It should not be controversial for Catholics

It should not be controversial for Catholics November 29, 2012

…that a giant corporation with the resources to pay a just wage should not keep a huge percentage of its workforce submerged below the poverty line and forced on to the dole at taxpayer expense, all while the execs who force us all to subsidize Walmart reap absurd salaries as they defraud their workers and us.  This is one of those “sins that cry out to heaven for vengeance things”.  Only it doesn’t involve sodomy (except in a metaphorical sense) and so, when I noted this on my FB page, I was met with a giant chorus of excuse makers for Walmart from the Thing that Used to be Conservatism. Turns out entitlements and Federal subsidies are *great* when its a giant corp getting them and any attempt to talk about just wages was really socialist, and utopian, and pro-abortion, and judgmental, and mean, and liberal, and “social justice” Catholicism not *real* Catholicism (which recognizes only abortion and subsidiarity as the sole legitimate subjects for conversation). (“Subsidiarity” in that particular universe of discourse, does not mean “The people closest to the problem should typically handle it with an eye to the common good” but rather, “Ayn Rand was right! Screw the state. Unrestricted capitalist self-interest will magically bring goodness to the world and if the weak get trampled by the strong, well ‘if you have no education or skills, you are not worth much so get an education! Low wage jobs are for students, hs and college, part time and second jobs.
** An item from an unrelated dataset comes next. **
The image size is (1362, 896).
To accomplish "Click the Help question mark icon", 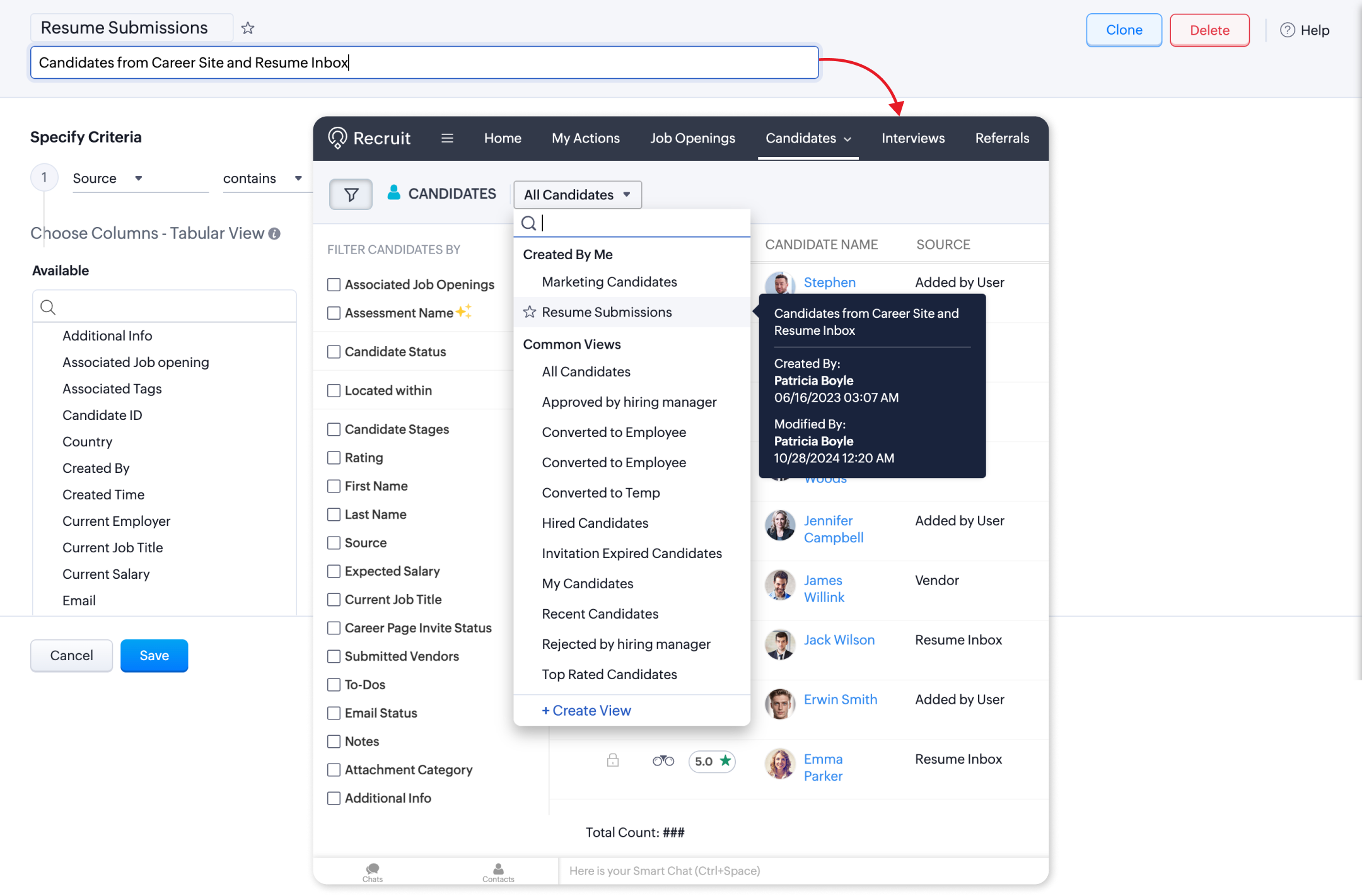I will pos(1287,30).
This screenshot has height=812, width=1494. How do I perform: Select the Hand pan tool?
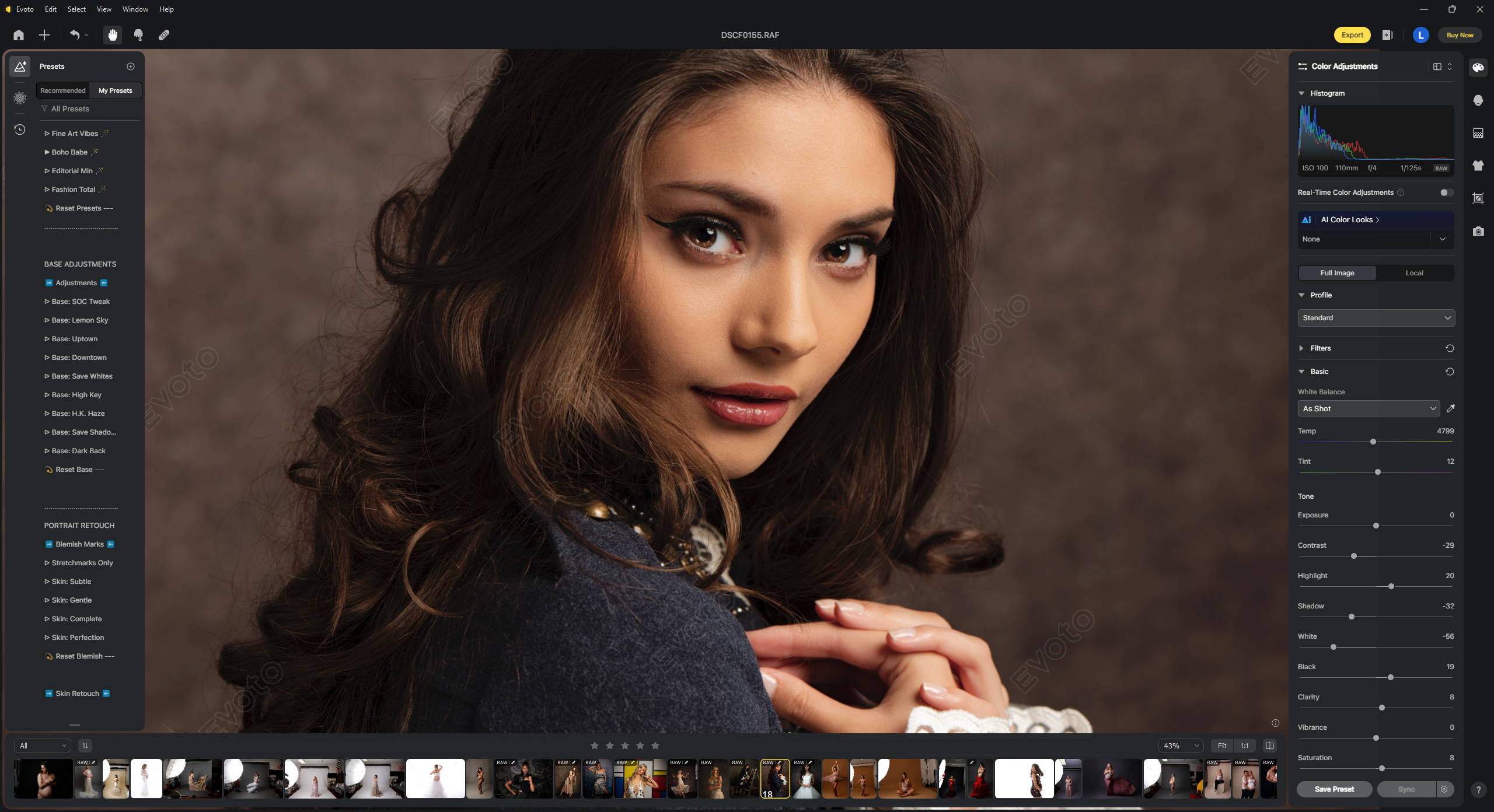click(x=113, y=35)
Anyone making a career out of a low paying no skills job deserves what they get.'” As one of my readers put it.) What few had to say was that, no matter how you slice it, Walmart is defrauding its workers of a just wage.
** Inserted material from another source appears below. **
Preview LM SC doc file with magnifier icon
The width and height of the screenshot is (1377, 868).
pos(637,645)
A couple days later, I noted this:

The response was again immediate. The source of the graphic was ritually impure. The exec was an Obama supporter. I was secretly pro-abortion. I hate success. Sure the Church’s teaching is right in some vague ideal sense, but it’s impossible (even though Costco was living it out). People are “free” to work for Walmart or not.  (If they prefer starving, that’s up to them.) Etc. blah blah. The bottom line remained: Walmart was mysteriously sacrosanct. Any call for it to actually abide by the Church’s teaching on just wage was not only utopian, but actively evil.

I remarked on how weird it was to hear all the excuses for this and somebody asked if I thought everybody defending Walmart was irrational. I replied, “The problem is not irrationality. The problem is lack of interest in a serious injustice and a deep desire to defend the status quo. If I went to a prolife meeting and everybody spent the whole meeting saying that trying to stop abortion is utopian, and I’m probably a warmonger if I oppose abortion, and besides Planned Parenthood does a lot of good things too, and sure abortion is sad but poor people bring it on themselves and shouldn’t expect anybody to care about their plight and besides they freely choose their predicament and also don’t forget that there are a lot of things worse than abortion etc. blah blah, I would get the distinct impression that such a “prolife” group wasn’t super interested in anything but lip service to the Church’s teaching on the unborn. I get that same impression here from people who pay lip service to the Church’s teaching on just wages.”

Here’s reality: Walmart is freely choosing to treat its workers the way it does. The rubbish that its workers, living in a down economy, often uneducated and unable to find any other work are equally “free” to work there or not is BS. Walmart has thousands of employees over a barrel and is functioning according to the pagan ethos that the strong do as they will and the weak suffer what they must. It is the ethos of slavery and that is what is being defended–by Catholics who should know better. It need not be so, as both Costco and this gentleman demonstrate:

Retiring grocer, 70, gives stores to his employees — for free Joe Lueken, seen below, is transferring ownership of his three stores as a thank you. “My employees are largely responsible for any success I’ve had, and they deserve to get some of the benefits of that,” Lueken explains. “You can’t always take. You also have to give back.”